Abstract:
Genes provide instructions for the synthesis of functional products, such as, proteins. Gene expression develops the functional products using the instructions encoded in the genes. Gene regulation controls the process of gene expression in a way that it can regulate the increase or decrease of the gene expression resulting in the synthesis of specific functional products. It also controls when or when not to express a particular gene to produce a particular protein. Collection of regulatory elements, such as, genes and their interconnections showing the gene expression levels, are visualized as a Gene Regulatory Network (GRN). GRNs act as a tool for understanding the causation relationships between the genes and proteins representing complex cellular functionalities. Computational biology has laid its main focus nowadays on the reverse engineering or reconstruction of GRNs from gene expression data to decode the complex mechanism of the cellular functionalities. These efforts have resulted in improved and more precise diagnostics and therapeutics. Microarray technology of analyzing gene expressions calculates expression of thousands of genes simultaneously under different conditions, like, control or disease conditions. It helps in identifying over-expressed genes likely to be associated with the disease.
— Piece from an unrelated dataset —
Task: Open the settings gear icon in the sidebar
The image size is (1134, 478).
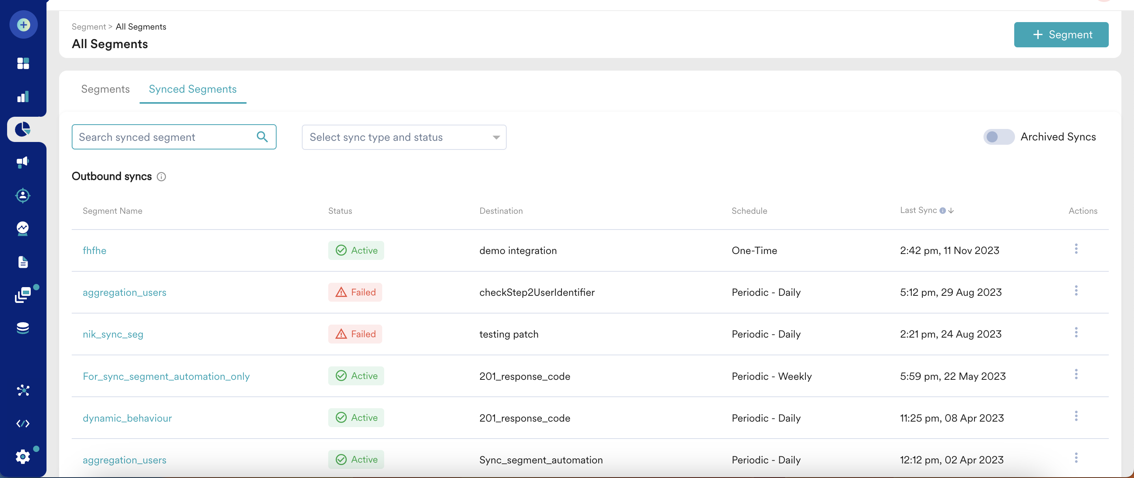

Multiple approaches to reconstruct GRNs from gene expression data, apply various techniques, such as, distance measures, correlations, mutual information algorithms, dynamic and quantitative probabilities. These approaches result in identifying symmetric and diagonal gene pair interactions. Symmetric gene pair interactions cannot be modeled as direct activation and inhibition interactions. Moreover, diagonal nature shows that a gene cannot self-regulates itself, which is also contradictory with the true nature of gene pair regulatory interactions. Compromising the true asymmetric and non-diagonal nature of the actual gene pair regulatory interactions, can lead to incomplete and inferior predictions. To our knowledge, no such complete model exists to generate GRN representing all possible network motifs between gene pairs, such as, activation, inhibition and self-regulations. The proposed approach, named as, Multivariate Covariance Network (MCNet), aims at reconstructing GRN applies multivariate co-variance analysis and Principal Component Analysis (PCA) to identify asymmetric and non-diagonal gene interactions. The GRN developed using the MCNet approach holds all the possible network motifs, representing all kinds of gene-pair regulatory interactions (i.e., positive and negative feedback loops as well as self-loops). The asymmetry is achieved by computing the distance measure of the genes with respect to the eigen values of the related genes showing variable behaviors under different conditions. PCA in the MCNet approach selects gene-pair interactions showing maximum variances in gene regulatory expressions. Asymmetric gene regulatory interactions help in identifying the controlling regulatory agents, thus, lowering the false positive rate of interacting genes by minimizing the connections between previously unlinked network components.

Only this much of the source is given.